West Bengal Commission for Women
- Formation: 3 February 1993; 33 years ago
- Type: Commission
- Headquarters: Jalasampad Bhavan (10th Floor), OF-Block, Sector-I, Bidhannagar, West Bengal-700091
- Official language: Bengali, English
- Chairperson: Leena Gangopadhyay
- Vice Chairperson: Mausam Noor
- Website: Official Website

= West Bengal Commission for Women =

State women and child welfare board

The West Bengal Commission for Women is a controller board of Department of Women and Child Development and Social Welfare in the Government of West Bengal. It is a women's commission mainly responsible for women development under the administration of the Department of Women and Child Development and Social Welfare.

== History ==
The West Bengal Commission for Women was established in 1993 by the Government of West Bengal. It was founded only for Women protection in the state of West Bengal. The Commission Act was passed by West Bengal Legislative Assembly on 29 July 1992 in the CPI(M) government.

== Composition ==

The West Bengal Commission for Women was formed with a chairperson and other members. The social welfare department of the state makes modalities for appointing the Chairman of the State Commission for Women. Their salary and other emoluments are fixed by state government and revised from time to time.

Leena Ganguly is the Chairperson of the West Bengal Commission for Women. She, along with other members will hold office for a period of 3 years.

● TO-DO LIST
1) In the commission profile, on what date did the West Bengal Legislative Assembly pass the Commission Act?
2) In the rows, take the part that opens with the line containing "You are a computer-use agent. The" and runs to the end of the rows. Lay it out as a JSON list of strings with one string per line, and omit blank lines.

● GIVEN INFORMATION

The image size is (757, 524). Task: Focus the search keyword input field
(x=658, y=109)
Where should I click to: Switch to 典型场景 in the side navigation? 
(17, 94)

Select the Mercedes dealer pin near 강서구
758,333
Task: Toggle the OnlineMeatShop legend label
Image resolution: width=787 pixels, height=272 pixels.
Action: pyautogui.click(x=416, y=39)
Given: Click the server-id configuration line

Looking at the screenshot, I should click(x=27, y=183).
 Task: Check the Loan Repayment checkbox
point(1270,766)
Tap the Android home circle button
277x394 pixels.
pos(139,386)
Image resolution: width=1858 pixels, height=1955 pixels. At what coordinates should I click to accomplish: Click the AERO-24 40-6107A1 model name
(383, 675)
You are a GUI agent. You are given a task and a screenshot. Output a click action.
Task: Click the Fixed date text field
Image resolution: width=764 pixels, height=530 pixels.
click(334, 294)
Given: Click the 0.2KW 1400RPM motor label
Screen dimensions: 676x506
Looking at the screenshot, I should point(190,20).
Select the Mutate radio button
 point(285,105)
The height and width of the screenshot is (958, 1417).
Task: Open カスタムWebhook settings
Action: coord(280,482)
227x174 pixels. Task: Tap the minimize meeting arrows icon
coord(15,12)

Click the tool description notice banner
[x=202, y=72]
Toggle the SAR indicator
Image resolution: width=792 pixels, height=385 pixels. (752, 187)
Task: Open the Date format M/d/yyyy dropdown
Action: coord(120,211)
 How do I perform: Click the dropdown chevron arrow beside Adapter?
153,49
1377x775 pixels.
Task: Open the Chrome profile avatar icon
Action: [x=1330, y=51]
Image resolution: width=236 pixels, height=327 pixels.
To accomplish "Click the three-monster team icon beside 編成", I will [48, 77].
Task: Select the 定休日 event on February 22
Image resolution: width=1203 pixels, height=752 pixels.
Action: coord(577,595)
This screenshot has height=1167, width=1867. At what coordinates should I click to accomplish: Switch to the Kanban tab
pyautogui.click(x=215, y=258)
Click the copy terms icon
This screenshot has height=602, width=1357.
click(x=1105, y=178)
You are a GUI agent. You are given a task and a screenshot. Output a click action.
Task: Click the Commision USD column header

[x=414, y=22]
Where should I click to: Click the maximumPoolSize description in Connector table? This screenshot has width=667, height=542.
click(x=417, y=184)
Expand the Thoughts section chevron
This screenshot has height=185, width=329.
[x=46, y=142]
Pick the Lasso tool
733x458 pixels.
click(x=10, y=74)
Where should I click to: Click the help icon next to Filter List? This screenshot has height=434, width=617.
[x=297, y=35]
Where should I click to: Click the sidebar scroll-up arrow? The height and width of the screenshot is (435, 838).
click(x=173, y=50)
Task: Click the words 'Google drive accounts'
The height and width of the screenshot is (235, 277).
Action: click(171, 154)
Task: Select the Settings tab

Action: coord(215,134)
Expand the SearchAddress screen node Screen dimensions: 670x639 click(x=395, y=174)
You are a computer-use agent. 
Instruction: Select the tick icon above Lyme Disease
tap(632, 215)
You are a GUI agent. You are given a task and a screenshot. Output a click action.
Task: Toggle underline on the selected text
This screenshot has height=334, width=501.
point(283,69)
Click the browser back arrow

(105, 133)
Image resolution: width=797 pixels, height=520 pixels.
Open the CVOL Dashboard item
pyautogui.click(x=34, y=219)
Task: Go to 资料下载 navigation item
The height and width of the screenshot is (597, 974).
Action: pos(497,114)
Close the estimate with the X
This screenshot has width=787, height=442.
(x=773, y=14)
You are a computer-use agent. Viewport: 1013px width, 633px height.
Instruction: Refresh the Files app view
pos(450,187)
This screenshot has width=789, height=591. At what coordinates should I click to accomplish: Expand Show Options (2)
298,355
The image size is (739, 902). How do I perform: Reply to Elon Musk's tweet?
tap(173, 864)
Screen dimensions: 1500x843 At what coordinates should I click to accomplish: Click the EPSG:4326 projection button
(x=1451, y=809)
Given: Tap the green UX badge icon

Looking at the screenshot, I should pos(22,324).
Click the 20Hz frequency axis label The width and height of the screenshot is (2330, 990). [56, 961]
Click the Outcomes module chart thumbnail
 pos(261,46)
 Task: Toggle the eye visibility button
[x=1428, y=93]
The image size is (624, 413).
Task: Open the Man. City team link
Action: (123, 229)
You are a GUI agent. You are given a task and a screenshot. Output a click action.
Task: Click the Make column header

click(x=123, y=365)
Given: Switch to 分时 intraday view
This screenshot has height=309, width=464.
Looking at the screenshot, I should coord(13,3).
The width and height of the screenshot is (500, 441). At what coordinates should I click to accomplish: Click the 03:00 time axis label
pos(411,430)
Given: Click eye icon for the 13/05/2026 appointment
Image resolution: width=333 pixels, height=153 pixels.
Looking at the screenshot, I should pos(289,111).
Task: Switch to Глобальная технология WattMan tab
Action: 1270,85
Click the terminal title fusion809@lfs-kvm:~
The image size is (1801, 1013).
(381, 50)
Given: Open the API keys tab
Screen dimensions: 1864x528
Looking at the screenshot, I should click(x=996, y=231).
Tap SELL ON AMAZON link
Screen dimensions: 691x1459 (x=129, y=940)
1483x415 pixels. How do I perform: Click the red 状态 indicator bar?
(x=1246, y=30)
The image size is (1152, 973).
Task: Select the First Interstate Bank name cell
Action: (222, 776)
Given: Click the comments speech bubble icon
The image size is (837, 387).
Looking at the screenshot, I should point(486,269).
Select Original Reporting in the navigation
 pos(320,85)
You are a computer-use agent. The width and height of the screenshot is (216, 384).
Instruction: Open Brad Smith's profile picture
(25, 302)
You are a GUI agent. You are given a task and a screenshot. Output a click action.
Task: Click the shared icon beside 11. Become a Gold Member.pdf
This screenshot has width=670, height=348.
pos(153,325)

● RESULTS
1) 29 July 1992

2)
[
  "You are a computer-use agent. The width and height of the screenshot is (216, 384).",
  "Instruction: Open Brad Smith's profile picture",
  "(25, 302)",
  "You are a GUI agent. You are given a task and a screenshot. Output a click action.",
  "Task: Click the shared icon beside 11. Become a Gold Member.pdf",
  "This screenshot has width=670, height=348.",
  "pos(153,325)"
]